■ Written problem:
Copy the following data line for line, with no changes to any character.

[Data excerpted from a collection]
** START **

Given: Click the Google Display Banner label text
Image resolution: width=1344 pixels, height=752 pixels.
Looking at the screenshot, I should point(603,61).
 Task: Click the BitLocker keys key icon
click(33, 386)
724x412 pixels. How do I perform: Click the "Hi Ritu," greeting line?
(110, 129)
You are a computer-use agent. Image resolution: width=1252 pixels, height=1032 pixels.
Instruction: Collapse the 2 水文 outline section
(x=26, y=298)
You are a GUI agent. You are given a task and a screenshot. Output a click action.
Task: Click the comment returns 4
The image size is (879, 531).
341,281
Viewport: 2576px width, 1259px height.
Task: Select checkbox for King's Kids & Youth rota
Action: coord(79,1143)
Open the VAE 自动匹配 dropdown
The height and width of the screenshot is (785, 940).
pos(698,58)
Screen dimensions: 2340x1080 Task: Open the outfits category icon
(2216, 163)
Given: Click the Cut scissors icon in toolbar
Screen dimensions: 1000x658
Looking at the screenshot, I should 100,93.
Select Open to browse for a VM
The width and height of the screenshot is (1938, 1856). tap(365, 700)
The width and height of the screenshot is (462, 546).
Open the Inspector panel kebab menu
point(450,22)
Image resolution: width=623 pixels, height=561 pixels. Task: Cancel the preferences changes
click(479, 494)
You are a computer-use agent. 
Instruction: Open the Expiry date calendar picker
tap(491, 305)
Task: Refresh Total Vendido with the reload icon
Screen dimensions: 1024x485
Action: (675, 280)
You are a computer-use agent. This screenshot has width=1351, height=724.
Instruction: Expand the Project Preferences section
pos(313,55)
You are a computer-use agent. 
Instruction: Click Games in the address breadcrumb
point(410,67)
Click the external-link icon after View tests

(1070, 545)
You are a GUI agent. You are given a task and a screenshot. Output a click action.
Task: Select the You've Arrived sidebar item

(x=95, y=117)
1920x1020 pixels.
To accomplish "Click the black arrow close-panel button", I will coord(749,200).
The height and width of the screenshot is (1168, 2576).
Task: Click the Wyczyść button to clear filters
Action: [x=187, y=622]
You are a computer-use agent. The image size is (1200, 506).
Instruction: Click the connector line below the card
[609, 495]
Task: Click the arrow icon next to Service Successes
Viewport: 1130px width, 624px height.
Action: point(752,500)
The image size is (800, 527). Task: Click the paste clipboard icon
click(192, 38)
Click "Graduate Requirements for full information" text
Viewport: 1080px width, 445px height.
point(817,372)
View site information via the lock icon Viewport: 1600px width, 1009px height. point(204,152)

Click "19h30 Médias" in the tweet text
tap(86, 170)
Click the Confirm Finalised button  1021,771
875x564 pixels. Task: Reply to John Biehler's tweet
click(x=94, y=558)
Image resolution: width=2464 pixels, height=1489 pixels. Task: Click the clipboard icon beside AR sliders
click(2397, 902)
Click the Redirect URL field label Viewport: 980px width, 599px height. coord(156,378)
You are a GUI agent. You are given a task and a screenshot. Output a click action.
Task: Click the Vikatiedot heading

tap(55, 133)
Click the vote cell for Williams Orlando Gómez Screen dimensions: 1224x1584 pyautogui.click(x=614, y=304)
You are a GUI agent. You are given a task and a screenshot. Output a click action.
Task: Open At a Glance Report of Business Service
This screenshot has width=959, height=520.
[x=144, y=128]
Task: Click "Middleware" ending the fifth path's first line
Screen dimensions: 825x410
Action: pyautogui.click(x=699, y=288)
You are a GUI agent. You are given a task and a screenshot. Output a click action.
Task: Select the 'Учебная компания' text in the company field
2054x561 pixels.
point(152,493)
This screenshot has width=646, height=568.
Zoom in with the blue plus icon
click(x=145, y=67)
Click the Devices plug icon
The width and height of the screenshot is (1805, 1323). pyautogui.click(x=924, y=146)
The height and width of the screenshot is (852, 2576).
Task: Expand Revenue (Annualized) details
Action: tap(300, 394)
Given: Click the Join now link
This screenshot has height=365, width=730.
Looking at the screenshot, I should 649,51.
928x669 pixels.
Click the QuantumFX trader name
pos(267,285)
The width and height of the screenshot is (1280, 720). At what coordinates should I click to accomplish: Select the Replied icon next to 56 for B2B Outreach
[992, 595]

** END **

■ Answer for the task:
Given: Click the Google Display Banner label text
Image resolution: width=1344 pixels, height=752 pixels.
Looking at the screenshot, I should point(603,61).
 Task: Click the BitLocker keys key icon
click(33, 386)
724x412 pixels. How do I perform: Click the "Hi Ritu," greeting line?
(110, 129)
You are a computer-use agent. Image resolution: width=1252 pixels, height=1032 pixels.
Instruction: Collapse the 2 水文 outline section
(x=26, y=298)
You are a GUI agent. You are given a task and a screenshot. Output a click action.
Task: Click the comment returns 4
The image size is (879, 531).
341,281
Viewport: 2576px width, 1259px height.
Task: Select checkbox for King's Kids & Youth rota
Action: coord(79,1143)
Open the VAE 自动匹配 dropdown
The height and width of the screenshot is (785, 940).
pos(698,58)
Screen dimensions: 2340x1080 Task: Open the outfits category icon
(2216, 163)
Given: Click the Cut scissors icon in toolbar
Screen dimensions: 1000x658
Looking at the screenshot, I should 100,93.
Select Open to browse for a VM
The width and height of the screenshot is (1938, 1856). tap(365, 700)
The width and height of the screenshot is (462, 546).
Open the Inspector panel kebab menu
point(450,22)
Image resolution: width=623 pixels, height=561 pixels. Task: Cancel the preferences changes
click(479, 494)
You are a computer-use agent. 
Instruction: Open the Expiry date calendar picker
tap(491, 305)
Task: Refresh Total Vendido with the reload icon
Screen dimensions: 1024x485
Action: (675, 280)
You are a computer-use agent. This screenshot has width=1351, height=724.
Instruction: Expand the Project Preferences section
pos(313,55)
You are a computer-use agent. 
Instruction: Click Games in the address breadcrumb
point(410,67)
Click the external-link icon after View tests

(1070, 545)
You are a GUI agent. You are given a task and a screenshot. Output a click action.
Task: Select the You've Arrived sidebar item

(x=95, y=117)
1920x1020 pixels.
To accomplish "Click the black arrow close-panel button", I will coord(749,200).
The height and width of the screenshot is (1168, 2576).
Task: Click the Wyczyść button to clear filters
Action: [x=187, y=622]
You are a computer-use agent. The image size is (1200, 506).
Instruction: Click the connector line below the card
[609, 495]
Task: Click the arrow icon next to Service Successes
Viewport: 1130px width, 624px height.
Action: point(752,500)
The image size is (800, 527). Task: Click the paste clipboard icon
click(192, 38)
Click "Graduate Requirements for full information" text
Viewport: 1080px width, 445px height.
point(817,372)
View site information via the lock icon Viewport: 1600px width, 1009px height. point(204,152)

Click "19h30 Médias" in the tweet text
tap(86, 170)
Click the Confirm Finalised button  1021,771
875x564 pixels. Task: Reply to John Biehler's tweet
click(x=94, y=558)
Image resolution: width=2464 pixels, height=1489 pixels. Task: Click the clipboard icon beside AR sliders
click(2397, 902)
Click the Redirect URL field label Viewport: 980px width, 599px height. coord(156,378)
You are a GUI agent. You are given a task and a screenshot. Output a click action.
Task: Click the Vikatiedot heading

tap(55, 133)
Click the vote cell for Williams Orlando Gómez Screen dimensions: 1224x1584 pyautogui.click(x=614, y=304)
You are a GUI agent. You are given a task and a screenshot. Output a click action.
Task: Open At a Glance Report of Business Service
This screenshot has width=959, height=520.
[x=144, y=128]
Task: Click "Middleware" ending the fifth path's first line
Screen dimensions: 825x410
Action: pyautogui.click(x=699, y=288)
You are a GUI agent. You are given a task and a screenshot. Output a click action.
Task: Select the 'Учебная компания' text in the company field
2054x561 pixels.
point(152,493)
This screenshot has width=646, height=568.
Zoom in with the blue plus icon
click(x=145, y=67)
Click the Devices plug icon
The width and height of the screenshot is (1805, 1323). pyautogui.click(x=924, y=146)
The height and width of the screenshot is (852, 2576).
Task: Expand Revenue (Annualized) details
Action: tap(300, 394)
Given: Click the Join now link
This screenshot has height=365, width=730.
Looking at the screenshot, I should 649,51.
928x669 pixels.
Click the QuantumFX trader name
pos(267,285)
The width and height of the screenshot is (1280, 720). At what coordinates should I click to accomplish: Select the Replied icon next to 56 for B2B Outreach
[992, 595]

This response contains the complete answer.